* [Exercise task]
In the AsymptoticSKCETest documentation, which estimator is the calibration hypothesis test based on?

CalibrationTests.AsymptoticSKCETestType
AsymptoticSKCETest(kernel::Kernel, predictions, targets)

Calibration hypothesis test based on the unbiased estimator of the squared kernel calibration error (SKCE) with quadratic sample complexity.

Details

Let $\mathcal{D} = (P_{X_i}, Y_i)_{i=1,\ldots,n}$ be a data set of predictions and corresponding targets. Denote the null hypothesis "the predictive probabilistic model is calibrated" with $H_0$.

* [Information provided]
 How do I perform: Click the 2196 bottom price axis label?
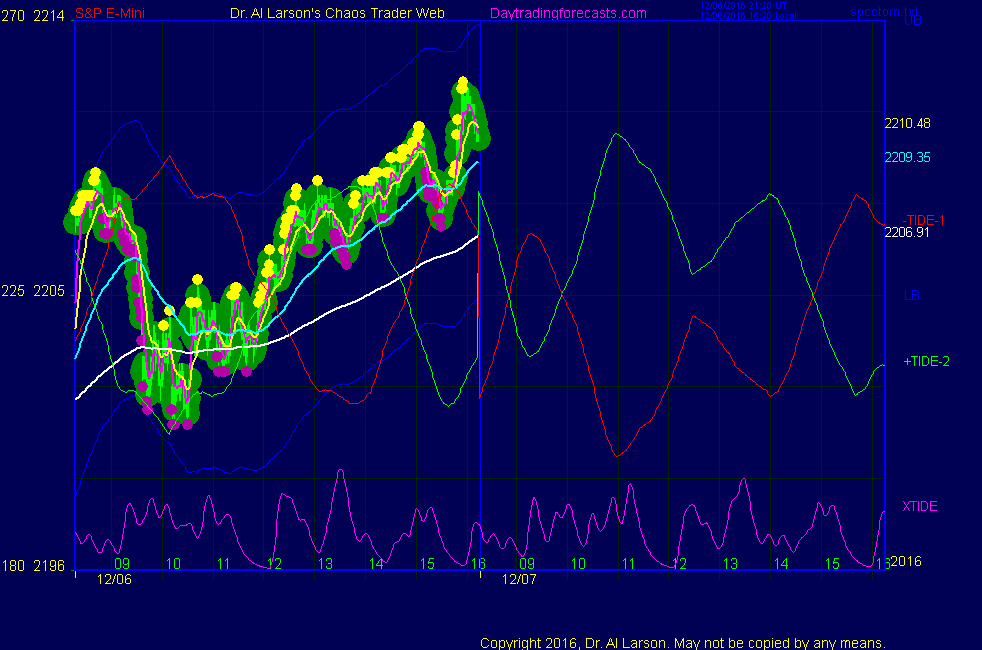pos(48,566)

* [Complete answer]
It is based on the unbiased estimator of the squared kernel calibration error (SKCE) with quadratic sample complexity.